Lis: Das ist interessant. In mir entstehen, wenn ich dir so zuhöre gemischte Gefühle. Besonders bei den Spielinteressen. Erst letztens habe ich mich mit einem Freund unterhalten, der aus seiner Kindheit erzählte, dass er selbst nie ein Interesse an Fussball hatte und daher meistens mit den Mädchen abgehangen hat. Seine Lehrerin hat daraufhin bei seiner Mutter angerufen und dieser mitgeteilt, dass es „ein Problem mit ihm gebe“, sie glaube er sei schwul. Ohne nun auf diese (meiner Meinung nach) absolute Grenzüberschreitung von dieser Lehrerin einzugehen, ist es abgefahren, wie schnell Kinder in eine Schublade gesteckt werden, obwohl sie noch so klein sind und ihre Sexulität erst noch entwickeln. Er hatte das große Glück eine Mutter zu haben, die sich davon nicht verunsichern ließ. Ich kann mir vorstellen, dass andere Personen sich dadurch stark verunsichern lassen und diese Situation wirklich als „Problem“ auffassen könnten.
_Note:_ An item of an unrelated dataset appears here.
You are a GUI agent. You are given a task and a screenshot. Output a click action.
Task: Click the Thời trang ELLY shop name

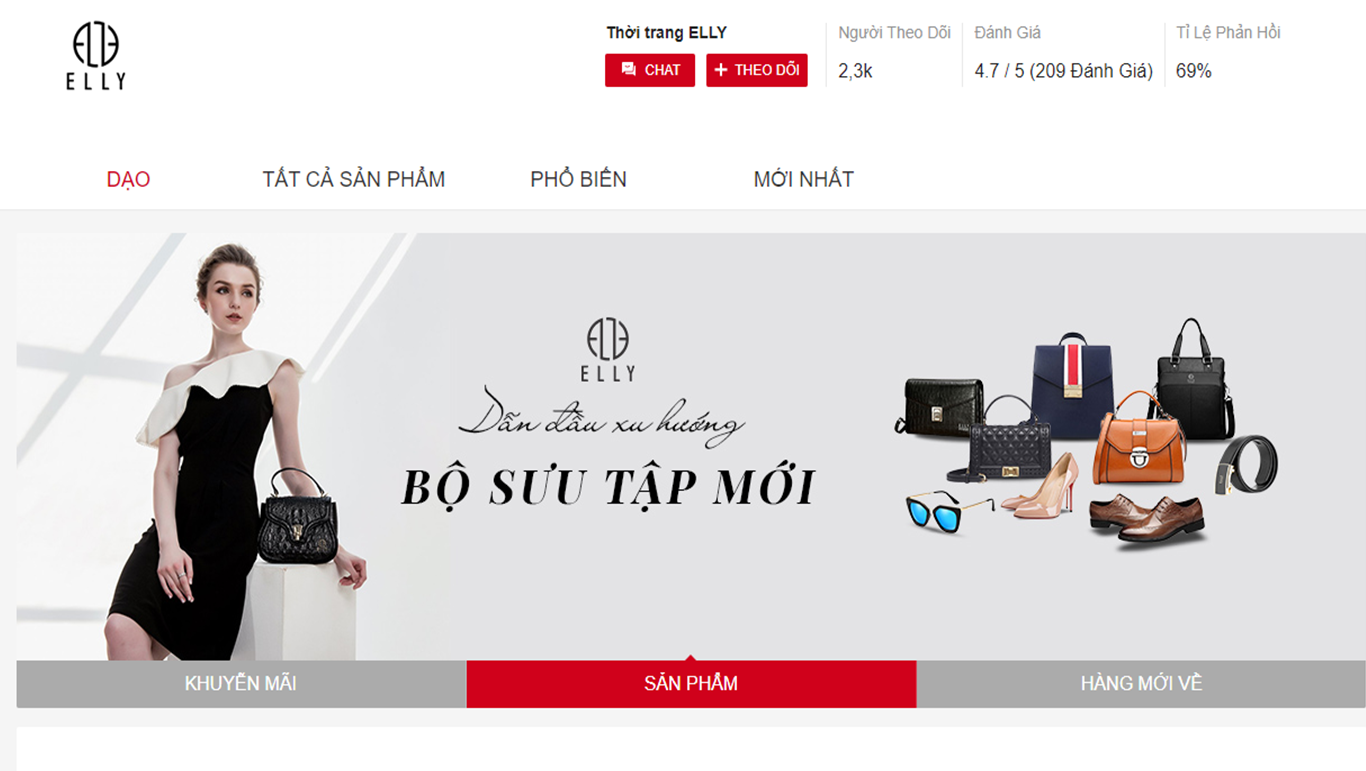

Paola: Ja, ich kann deine gemischten Gefühle sehr gut nachvollziehen. Wenn ich diese Kategorisierung vornehme, dann mache ich ja absolut mit bei der Verfestigung von geschlechtsspezifischen Stereotypen. Interessanterweise spielen die Kinder an Tagen, wo ich Fußballspielen verbiete, viel mehr miteinander. Vielleicht sollte ich es einfach mal ausprobieren morgens in die Schule zu gehen mit einem ganz anderen Bewusstsein. Keinen Fokus auf die Trennung legen, sondern viel mehr das Gemeinsame beobachten. Sicherlich entstehen dabei neue Beobachtungen und ich werde die Kinder anders wahrnehmen. Danke für das Teilen der Geschichte deines Freundes. Ich denke, dass ich als Lehrerin eine enorme Aufgabe habe die Kinder nicht zu sehr in eine Richtung zu drängen, sondern sie selbst ihren Weg gehen zu lassen. Ich habe zum Beispiel ein Kind in der Klasse, das genderneutral ist. Heißt das überhaupt so? Ein Kind, welches keinem Geschlecht eindeutig zuzuordnen ist. Ich finde es sehr spannend zu sehen wie die Kinder damit umgehen, wie einfach und ehrlich. Im Vergleich auch zu mir als Lehrerin. Das Kind hat einen gesellschaftlich weiblich eingeordneten Namen (beide lachen), diese Bezeichnung hört sich ziemlich schräg an. Das äußerliche Erscheinungsbild würde man stereotypisch wahrscheinlich eher einem Jungen zuordnen. Jedenfalls wird dieses Kind meistens mit einem männlichen Pronomen angesprochen. Ein Kind hat heute gefragt: „Bist du Mädchen oder Junge?“


Lis: Und wie hat das Kind auf diese Frage geantwortet? Und mit welchem Pronomen sprichst du es an?


Paola: Das Kind hat gesagt: „Mädchen. Ich hatte früher lange blonde Haare und blaue Augen“ Ich versuche Pronomen zu vermeiden. Etwas absurd,ich weiß. Bin noch etwas unsicher. Wie würdest du handeln?


Lis: Ich glaube ich würde die Kinder als Vorbild sehen: kein großes Ding draus machen, sondern einfach nachfragen, wie das Kind angesprochen werden möchte. Jetzt, wo wir so darüber sprechen, merke ich auch, wie automatisch Pronomen oder auch die Trennung von Jungen und Mädchen gebraucht wird. Ich denke unser aller Aufgabe ist es, in diesem Thema offen und interessiert zu sein. Nachzufragen. Denn für uns, die wir uns als cis Frauen einordnen, ist es schwierig sich in einen Menschen einzufühlen, bei dem/der diese Einordnung nicht so automatisch erfolgt.


Paola: Da hast du vollkommen recht! Danke für dein Input. Ich werde es gleich morgen ansprechen, wenn es sich ergibt.